Simone Boué est morte en 1997, soit deux ans après Emil Cioran dont elle partageait la vie. De leur vivant, elle avait fait don des papiers de l’illustre écrivain à l’université de Paris, étant entendu que ceux-ci seraient affectés à la bibliothèque littéraire Jacques-Doucet, très riche fonds d’archives.

Des années passent, jusqu’à ce qu’un catalogue de l’étude Wapler, commissaire-priseur à Paris, annonce pour le 2 décembre 2005 dans la salle 7 à l’hôtel Drouot une vente particulièrement attrayante de manuscrits littéraires. Parmi ceux-ci, Cioran : et rien moins que douze cahiers contenant cinq versions de son chef-d’oeuvre, De l’inconvénient d’être né, dix-huit cahiers constituant son journal intime et intellectuel, quatre cahiers de travail qui ont donné Ecartèlement, trois autres dans les pages desquelles est né Aveux et anathèmes… Estimation : entre 120000 et 150000 euros. Mais deux heures avant le début des enchères, la cour d’appel suspend la vente du lot Cioran. La chancellerie des universités de Paris s’estime propriétaire de ces cahiers dont elle vient de découvrir l’existence dans La Gazette de Drouot, alertée par Yannick Guillou, l’éditeur de Cioran chez Gallimard. Sauf qu’ils ont déjà un propriétaire : la personne qui les a vraiment découverts (selon le principe juridique bien établi : le découvreur d’un trésor est son inventeur et donc son propriétaire), la deuxième Simone.

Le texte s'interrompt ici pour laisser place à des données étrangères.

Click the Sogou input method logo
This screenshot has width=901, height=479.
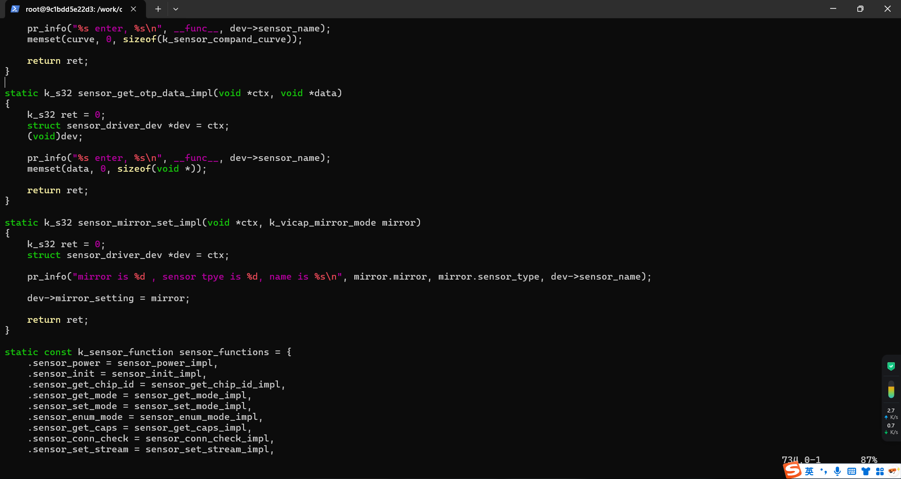pos(793,470)
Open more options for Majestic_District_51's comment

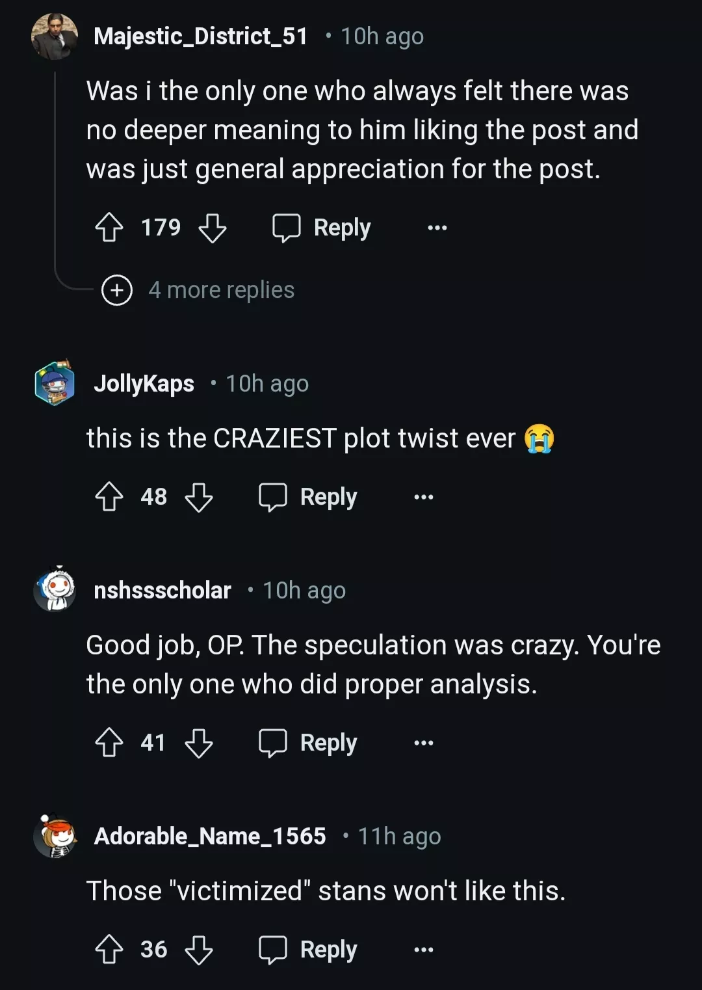pyautogui.click(x=437, y=228)
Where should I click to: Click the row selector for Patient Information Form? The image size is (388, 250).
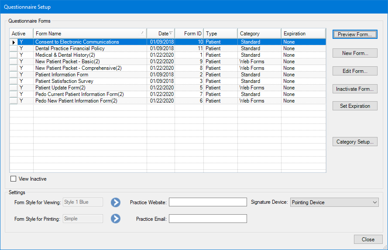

Paris, octobre 1997. Appartement des Cioran, 21 rue de l’Odéon. Un logement modeste et exigu (deux chambres de bonne mansardées dont on a dû abattre la cloison). Sont présents Henri Boué, frère de Simone qui vient de décéder et son légataire universel, Jean-Sébastien Dupuit, directeur du Livre et de la lecture au ministère de la culture, Yannick Guillou, représentant l’éditeur Gallimard qui a un droit moral sur l’oeuvre de l’auteur, un notaire. Dans l’appartement : quelques tables, des kilims, une radiocassette, des lampes, une télévision, des éléments de cuisine… La prisée, qui tient en un peu plus de deux pages, est évaluée à 7600 euros.

Peu après, le légataire et le commissaire-priseur font appel à une entreprise de débarras. C’est là qu’intervient Simone Baulez, une brocanteuse des puces de Montreuil, qualifiée durant les audiences judiciaires de « pucière » et de « chiffonière ». Peu lui importe. Une professionnelle en tout cas qui, lorsqu’elle travaillait pour les Domaines, débarassait près de quatre cents appartements par an. Avec son gendre et son chauffeur, elle embarque tout ce qu’elle trouve : les manuscrits (les 37 cahiers Gibert Jeune et Oxford à spirale), les papiers divers, les livres, un beau buste en plâtre non signé de Cioran (qui trouvera preneur à Drouot à 1500 euros), un bureau.

Le poète et conservateur Yves Peyré, directeur de la bibliothèque littéraire Jacques-Doucet, n’était pas officiellement présent le jour de l’inventaire puisqu’il n’est pas mentionné sur le procès-verbal. Il s’était pourtant joint au petit groupe à la demande de M. Boué :  » C’est incompréhensible. J’y ai passé trois jours et je n’ai rien vu car il n’y avait rien de cela, ni le buste ni les cahiers. J’ai souvent dîné chez les Cioran que je connaissais bien […] Au moment de l’inventaire, j’ai évidemment fouillé partout, j’ai même soulevé des lattes du parquet. Rien. Y aurait-il eu une cache inaccessible à d’autres qu’à des déménageurs professionnels ? « . De son côté, Simone Baulez est formelle :  » Les cahiers étaient dispersés en vrac, par terre « . Jean-Sébastien Dupuit, l’envoyé du ministère de la culture sur les lieux, est formel aussi :  » Tout était très bien rangé « . Ce que confirme l’homme de Gallimard, Yannick Guillou. Alors ?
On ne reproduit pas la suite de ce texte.